### Your objective
Nothing in the records may be altered; repeat them exactly.

Provided records START

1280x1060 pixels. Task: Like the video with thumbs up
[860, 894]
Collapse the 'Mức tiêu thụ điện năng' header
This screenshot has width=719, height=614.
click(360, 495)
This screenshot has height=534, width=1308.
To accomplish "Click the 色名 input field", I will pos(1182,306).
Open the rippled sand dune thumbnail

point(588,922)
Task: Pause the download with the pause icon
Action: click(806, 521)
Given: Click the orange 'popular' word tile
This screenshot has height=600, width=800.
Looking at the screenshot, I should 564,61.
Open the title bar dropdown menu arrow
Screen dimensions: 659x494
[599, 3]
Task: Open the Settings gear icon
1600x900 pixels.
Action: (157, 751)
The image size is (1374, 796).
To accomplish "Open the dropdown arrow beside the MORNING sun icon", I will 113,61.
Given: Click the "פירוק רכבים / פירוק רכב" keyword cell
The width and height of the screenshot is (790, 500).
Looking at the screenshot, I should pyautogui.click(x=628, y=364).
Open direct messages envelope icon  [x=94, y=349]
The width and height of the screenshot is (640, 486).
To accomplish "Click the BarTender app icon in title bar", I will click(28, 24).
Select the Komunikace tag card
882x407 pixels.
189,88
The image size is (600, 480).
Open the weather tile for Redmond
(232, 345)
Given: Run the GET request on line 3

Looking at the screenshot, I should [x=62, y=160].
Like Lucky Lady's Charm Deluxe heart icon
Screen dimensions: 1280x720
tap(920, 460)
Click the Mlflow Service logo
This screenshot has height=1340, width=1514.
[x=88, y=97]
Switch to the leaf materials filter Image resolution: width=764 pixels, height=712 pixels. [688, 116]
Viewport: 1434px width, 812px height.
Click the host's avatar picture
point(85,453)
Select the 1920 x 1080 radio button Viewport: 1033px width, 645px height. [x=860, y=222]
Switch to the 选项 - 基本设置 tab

Provided records END

### Written answer
1280x1060 pixels. Task: Like the video with thumbs up
[860, 894]
Collapse the 'Mức tiêu thụ điện năng' header
This screenshot has width=719, height=614.
click(360, 495)
This screenshot has height=534, width=1308.
To accomplish "Click the 色名 input field", I will pos(1182,306).
Open the rippled sand dune thumbnail

point(588,922)
Task: Pause the download with the pause icon
Action: click(806, 521)
Given: Click the orange 'popular' word tile
This screenshot has height=600, width=800.
Looking at the screenshot, I should 564,61.
Open the title bar dropdown menu arrow
Screen dimensions: 659x494
[599, 3]
Task: Open the Settings gear icon
1600x900 pixels.
Action: (157, 751)
The image size is (1374, 796).
To accomplish "Open the dropdown arrow beside the MORNING sun icon", I will 113,61.
Given: Click the "פירוק רכבים / פירוק רכב" keyword cell
The width and height of the screenshot is (790, 500).
Looking at the screenshot, I should pyautogui.click(x=628, y=364).
Open direct messages envelope icon  [x=94, y=349]
The width and height of the screenshot is (640, 486).
To accomplish "Click the BarTender app icon in title bar", I will click(28, 24).
Select the Komunikace tag card
882x407 pixels.
189,88
The image size is (600, 480).
Open the weather tile for Redmond
(232, 345)
Given: Run the GET request on line 3

Looking at the screenshot, I should [x=62, y=160].
Like Lucky Lady's Charm Deluxe heart icon
Screen dimensions: 1280x720
tap(920, 460)
Click the Mlflow Service logo
This screenshot has height=1340, width=1514.
[x=88, y=97]
Switch to the leaf materials filter Image resolution: width=764 pixels, height=712 pixels. [688, 116]
Viewport: 1434px width, 812px height.
Click the host's avatar picture
point(85,453)
Select the 1920 x 1080 radio button Viewport: 1033px width, 645px height. [x=860, y=222]
Switch to the 选项 - 基本设置 tab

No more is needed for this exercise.